Problem to work on: Update the records from the line with "Click the Modifier button" through the end of the records, replacing "icon" with "symbol" and keeping everything else the same.

Given records:
** BEGIN **

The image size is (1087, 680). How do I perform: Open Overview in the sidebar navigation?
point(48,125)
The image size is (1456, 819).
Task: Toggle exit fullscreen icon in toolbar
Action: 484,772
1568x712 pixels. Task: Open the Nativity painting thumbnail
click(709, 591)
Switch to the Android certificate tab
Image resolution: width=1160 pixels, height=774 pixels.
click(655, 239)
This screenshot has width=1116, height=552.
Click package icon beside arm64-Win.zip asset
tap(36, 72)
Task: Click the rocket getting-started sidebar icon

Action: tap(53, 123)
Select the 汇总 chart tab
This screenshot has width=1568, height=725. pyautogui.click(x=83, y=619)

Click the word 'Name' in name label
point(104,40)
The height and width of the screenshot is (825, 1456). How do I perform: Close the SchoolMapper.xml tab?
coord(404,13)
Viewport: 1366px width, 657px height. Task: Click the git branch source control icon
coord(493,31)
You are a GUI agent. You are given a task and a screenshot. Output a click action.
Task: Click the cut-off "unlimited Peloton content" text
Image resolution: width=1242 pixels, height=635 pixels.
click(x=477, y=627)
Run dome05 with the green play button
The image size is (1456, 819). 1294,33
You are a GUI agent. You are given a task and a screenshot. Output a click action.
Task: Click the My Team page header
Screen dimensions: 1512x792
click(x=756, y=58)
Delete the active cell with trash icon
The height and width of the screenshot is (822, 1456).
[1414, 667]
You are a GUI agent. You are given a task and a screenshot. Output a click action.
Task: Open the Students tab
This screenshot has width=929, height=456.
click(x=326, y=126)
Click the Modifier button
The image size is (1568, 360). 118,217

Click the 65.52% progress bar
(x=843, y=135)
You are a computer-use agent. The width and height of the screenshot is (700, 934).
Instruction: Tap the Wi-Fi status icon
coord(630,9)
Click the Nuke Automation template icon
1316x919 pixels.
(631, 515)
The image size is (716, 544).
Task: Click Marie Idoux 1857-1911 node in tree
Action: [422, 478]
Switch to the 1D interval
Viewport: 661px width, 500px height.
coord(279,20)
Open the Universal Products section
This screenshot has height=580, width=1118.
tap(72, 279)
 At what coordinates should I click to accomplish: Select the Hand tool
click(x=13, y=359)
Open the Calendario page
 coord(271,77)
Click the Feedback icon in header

** END **

Exercise response:
Click the Modifier button
The image size is (1568, 360). 118,217

Click the 65.52% progress bar
(x=843, y=135)
You are a computer-use agent. The width and height of the screenshot is (700, 934).
Instruction: Tap the Wi-Fi status symbol
coord(630,9)
Click the Nuke Automation template symbol
1316x919 pixels.
(631, 515)
The image size is (716, 544).
Task: Click Marie Idoux 1857-1911 node in tree
Action: [422, 478]
Switch to the 1D interval
Viewport: 661px width, 500px height.
coord(279,20)
Open the Universal Products section
This screenshot has height=580, width=1118.
tap(72, 279)
 At what coordinates should I click to accomplish: Select the Hand tool
click(x=13, y=359)
Open the Calendario page
 coord(271,77)
Click the Feedback symbol in header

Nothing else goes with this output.